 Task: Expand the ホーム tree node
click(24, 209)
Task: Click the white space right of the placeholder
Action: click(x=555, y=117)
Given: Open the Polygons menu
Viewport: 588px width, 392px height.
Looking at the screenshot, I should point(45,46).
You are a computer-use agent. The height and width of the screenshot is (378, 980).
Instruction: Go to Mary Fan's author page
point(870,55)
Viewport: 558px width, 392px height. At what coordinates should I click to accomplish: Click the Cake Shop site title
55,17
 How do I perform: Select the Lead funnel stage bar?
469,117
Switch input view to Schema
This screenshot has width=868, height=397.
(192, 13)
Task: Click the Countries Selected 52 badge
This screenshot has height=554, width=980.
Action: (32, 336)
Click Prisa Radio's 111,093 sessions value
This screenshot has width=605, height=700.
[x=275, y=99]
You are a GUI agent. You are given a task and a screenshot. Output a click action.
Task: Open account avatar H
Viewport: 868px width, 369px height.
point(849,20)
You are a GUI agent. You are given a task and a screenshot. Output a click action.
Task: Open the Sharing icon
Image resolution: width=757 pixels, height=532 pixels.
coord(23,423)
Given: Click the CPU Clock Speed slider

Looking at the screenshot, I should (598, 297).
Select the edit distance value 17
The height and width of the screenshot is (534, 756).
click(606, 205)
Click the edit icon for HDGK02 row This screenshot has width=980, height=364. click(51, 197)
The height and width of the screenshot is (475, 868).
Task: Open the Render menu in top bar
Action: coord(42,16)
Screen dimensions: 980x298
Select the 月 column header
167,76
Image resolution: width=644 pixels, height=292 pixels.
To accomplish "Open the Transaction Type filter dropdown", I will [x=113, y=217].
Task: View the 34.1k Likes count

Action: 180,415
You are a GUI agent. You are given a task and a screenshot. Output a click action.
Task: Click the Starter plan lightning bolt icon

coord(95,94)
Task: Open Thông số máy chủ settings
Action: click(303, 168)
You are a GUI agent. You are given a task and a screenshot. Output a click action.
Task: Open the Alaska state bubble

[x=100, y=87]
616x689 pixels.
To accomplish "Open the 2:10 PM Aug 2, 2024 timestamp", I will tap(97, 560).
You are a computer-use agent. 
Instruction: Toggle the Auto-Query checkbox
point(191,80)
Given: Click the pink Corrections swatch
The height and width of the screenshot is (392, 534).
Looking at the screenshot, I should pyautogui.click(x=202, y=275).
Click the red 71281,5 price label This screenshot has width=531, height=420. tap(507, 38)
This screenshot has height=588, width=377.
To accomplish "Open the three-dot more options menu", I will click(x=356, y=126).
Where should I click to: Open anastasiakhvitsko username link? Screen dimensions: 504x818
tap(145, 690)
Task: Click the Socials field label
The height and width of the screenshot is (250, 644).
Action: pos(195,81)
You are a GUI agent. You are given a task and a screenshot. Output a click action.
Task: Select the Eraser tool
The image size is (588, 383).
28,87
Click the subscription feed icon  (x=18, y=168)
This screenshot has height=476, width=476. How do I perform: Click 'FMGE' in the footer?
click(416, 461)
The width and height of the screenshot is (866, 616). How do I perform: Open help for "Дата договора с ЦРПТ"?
────
#### [TASK INSTRUCTIONS]
Check each line of the listing above. Copy the ones with the word "computer".

#### [RESPONSE TO THE EXERCISE]
You are a computer-use agent. The height and width of the screenshot is (378, 980).
You are a computer-use agent. 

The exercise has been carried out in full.